Study questions:
1) Retype the part of the sermon summary between "Without faith, and" and "his obedient compliance.", inclusive.
2) According to the sermon summary, how long was Abraham's journey to Moriah?

Excerpt to read:
┄┄┄┄┄┄
On Sunday morning, Rev KI MacLeod preached on Genesis 22 - Abraham's Ultimate Test.

 Without faith, and some Bible knowledge, Mr MacLeod observed, a reader coming to this chapter might well be horrified by it. They would wonder what God was doing in Abraham's life. However, the Lord is using this incident to show Abraham, and the church right up to the present time, what He has accomplished with the death of Christ.

Remove Jesus from our reading of this passage, in fact, and we render it meaningless.

 Abraham would have had some knowledge of child sacrifice which was a contemporary cultural practice, abhorred by the Lord. Nonetheless, Abraham's faith in God was sufficient to ensure his obedient compliance. 

 This particular chapter begins by saying that, after all the other incidents in his life, God tested Abraham. In many ways, though, his whole life up to this point has been a test of faith - not least when the Lord commanded him to leave his home and step out into the unknown. He had done as God asked him and, though there had been moments of backsliding, the general momentum of Abraham's life was towards obedience.

And here, he is being ordered to sacrifice the very son of promise, whose foretold birth had itself been a test of faith for both his parents. It is impossible to imagine what his thoughts were on the three-day journey to Moriah.

Abraham was actually obeying the same directive as in chapter 12 - 'go to'. It meant, in the earlier incident, leaving behind all that was familiar and relinquishing his past. Here, in chapter 22, however, he is being asked to relinquish the future, by sacrificing his covenant son.
┄┄┄┄┄┄
Dataset excerpts
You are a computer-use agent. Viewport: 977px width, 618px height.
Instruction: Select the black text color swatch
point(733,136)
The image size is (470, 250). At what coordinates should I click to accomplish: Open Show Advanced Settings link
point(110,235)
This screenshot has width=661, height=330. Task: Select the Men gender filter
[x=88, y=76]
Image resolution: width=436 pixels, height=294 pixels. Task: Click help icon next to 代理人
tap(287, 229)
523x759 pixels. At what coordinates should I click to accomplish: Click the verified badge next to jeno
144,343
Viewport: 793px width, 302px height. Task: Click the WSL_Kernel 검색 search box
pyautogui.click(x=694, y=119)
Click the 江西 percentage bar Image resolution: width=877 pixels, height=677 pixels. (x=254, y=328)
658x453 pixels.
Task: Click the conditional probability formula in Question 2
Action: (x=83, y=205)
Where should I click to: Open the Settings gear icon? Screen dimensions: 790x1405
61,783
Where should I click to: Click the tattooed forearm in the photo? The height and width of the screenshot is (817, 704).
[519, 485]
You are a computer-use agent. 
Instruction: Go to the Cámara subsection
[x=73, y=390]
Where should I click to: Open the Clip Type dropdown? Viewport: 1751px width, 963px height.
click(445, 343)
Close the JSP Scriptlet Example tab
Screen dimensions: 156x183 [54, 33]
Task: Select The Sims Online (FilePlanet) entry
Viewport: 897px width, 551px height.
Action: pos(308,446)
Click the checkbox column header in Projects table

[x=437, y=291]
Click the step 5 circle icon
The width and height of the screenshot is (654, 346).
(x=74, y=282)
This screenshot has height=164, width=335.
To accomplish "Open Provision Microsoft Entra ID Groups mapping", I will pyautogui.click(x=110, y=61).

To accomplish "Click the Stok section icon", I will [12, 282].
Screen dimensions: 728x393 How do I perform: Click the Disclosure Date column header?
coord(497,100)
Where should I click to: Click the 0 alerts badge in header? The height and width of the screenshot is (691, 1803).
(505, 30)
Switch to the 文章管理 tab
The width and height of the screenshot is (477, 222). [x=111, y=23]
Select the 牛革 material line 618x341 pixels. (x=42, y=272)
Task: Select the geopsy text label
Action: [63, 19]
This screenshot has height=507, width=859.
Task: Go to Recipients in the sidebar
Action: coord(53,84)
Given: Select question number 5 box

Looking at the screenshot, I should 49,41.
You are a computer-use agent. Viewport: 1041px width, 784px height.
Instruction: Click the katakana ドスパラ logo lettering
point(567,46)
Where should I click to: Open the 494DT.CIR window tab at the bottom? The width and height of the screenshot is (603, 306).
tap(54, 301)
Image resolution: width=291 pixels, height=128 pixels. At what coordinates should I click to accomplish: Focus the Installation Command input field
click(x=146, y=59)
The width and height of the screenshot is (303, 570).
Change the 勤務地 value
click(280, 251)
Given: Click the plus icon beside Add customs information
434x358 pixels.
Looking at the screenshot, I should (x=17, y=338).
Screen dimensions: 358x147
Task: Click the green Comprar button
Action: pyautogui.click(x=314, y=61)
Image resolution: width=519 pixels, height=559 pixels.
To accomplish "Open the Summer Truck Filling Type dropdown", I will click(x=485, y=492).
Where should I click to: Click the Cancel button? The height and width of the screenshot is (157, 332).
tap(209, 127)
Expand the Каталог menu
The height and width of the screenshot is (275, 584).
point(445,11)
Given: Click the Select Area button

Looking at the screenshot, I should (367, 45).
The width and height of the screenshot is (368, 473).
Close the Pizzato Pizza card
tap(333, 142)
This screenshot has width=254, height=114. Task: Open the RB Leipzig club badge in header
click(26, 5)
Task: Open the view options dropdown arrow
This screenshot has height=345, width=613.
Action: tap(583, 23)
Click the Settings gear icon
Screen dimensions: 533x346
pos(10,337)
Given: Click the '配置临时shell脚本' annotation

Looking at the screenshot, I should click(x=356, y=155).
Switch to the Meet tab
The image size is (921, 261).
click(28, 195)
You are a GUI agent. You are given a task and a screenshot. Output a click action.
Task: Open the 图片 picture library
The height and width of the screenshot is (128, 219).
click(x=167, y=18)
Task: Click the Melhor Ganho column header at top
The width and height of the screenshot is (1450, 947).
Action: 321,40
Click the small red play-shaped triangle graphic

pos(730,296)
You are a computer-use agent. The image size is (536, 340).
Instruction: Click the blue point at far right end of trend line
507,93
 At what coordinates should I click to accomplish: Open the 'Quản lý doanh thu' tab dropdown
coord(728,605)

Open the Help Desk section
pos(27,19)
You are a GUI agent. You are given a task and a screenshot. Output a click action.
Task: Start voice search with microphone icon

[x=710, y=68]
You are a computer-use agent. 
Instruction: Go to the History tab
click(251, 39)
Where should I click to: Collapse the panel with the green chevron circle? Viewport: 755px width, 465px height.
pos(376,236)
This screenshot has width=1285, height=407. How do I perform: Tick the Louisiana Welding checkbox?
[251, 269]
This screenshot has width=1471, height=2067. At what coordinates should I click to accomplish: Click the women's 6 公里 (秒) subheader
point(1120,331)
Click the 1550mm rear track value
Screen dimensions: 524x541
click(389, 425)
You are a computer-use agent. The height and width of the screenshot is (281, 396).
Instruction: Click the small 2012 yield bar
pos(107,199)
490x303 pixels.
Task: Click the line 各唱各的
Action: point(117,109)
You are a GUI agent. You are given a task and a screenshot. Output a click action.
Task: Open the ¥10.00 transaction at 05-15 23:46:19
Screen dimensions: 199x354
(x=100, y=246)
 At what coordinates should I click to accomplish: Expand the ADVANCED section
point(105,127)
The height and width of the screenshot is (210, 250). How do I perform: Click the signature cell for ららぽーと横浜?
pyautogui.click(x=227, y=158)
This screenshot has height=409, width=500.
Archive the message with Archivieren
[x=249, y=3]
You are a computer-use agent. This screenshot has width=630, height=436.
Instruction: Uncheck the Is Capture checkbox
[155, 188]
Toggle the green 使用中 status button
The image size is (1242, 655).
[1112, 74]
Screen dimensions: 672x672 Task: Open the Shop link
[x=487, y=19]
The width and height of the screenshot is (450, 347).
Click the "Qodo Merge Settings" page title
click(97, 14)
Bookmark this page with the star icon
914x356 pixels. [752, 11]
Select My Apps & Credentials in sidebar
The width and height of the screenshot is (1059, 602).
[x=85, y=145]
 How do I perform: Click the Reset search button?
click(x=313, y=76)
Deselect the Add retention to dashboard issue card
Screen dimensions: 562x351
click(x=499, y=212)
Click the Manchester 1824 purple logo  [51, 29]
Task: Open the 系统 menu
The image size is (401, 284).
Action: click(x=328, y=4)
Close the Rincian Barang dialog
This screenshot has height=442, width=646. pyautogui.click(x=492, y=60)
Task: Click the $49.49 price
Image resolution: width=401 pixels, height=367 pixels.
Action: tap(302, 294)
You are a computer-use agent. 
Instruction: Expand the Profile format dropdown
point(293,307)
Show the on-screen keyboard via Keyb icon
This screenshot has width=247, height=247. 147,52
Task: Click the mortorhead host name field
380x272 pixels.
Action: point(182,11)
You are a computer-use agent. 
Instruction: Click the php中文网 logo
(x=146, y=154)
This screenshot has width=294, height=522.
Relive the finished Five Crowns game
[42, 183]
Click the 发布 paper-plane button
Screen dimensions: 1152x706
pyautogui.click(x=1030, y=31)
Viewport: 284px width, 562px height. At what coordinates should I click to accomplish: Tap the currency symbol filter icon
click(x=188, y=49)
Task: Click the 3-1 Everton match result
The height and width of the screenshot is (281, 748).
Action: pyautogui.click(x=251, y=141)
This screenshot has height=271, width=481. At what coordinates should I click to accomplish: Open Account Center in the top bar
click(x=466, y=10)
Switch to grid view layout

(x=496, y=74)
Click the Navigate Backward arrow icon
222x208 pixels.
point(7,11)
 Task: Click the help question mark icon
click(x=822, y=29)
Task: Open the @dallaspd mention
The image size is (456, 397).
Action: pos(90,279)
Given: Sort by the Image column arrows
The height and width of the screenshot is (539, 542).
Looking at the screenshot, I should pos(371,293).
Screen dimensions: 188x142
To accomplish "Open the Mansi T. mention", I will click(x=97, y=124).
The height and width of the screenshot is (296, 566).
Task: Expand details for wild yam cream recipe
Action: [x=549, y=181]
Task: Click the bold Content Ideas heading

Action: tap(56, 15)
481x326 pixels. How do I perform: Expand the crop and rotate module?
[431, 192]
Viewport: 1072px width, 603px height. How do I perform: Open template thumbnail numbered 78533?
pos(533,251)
┄┄┄┄┄┄
Answers provided:
1)
Without faith, and some Bible knowledge, Mr MacLeod observed, a reader coming to this chapter might well be horrified by it. They would wonder what God was doing in Abraham's life. However, the Lord is using this incident to show Abraham, and the church right up to the present time, what He has accomplished with the death of Christ.

Remove Jesus from our reading of this passage, in fact, and we render it meaningless.

 Abraham would have had some knowledge of child sacrifice which was a contemporary cultural practice, abhorred by the Lord. Nonetheless, Abraham's faith in God was sufficient to ensure his obedient compliance.

2) Three days.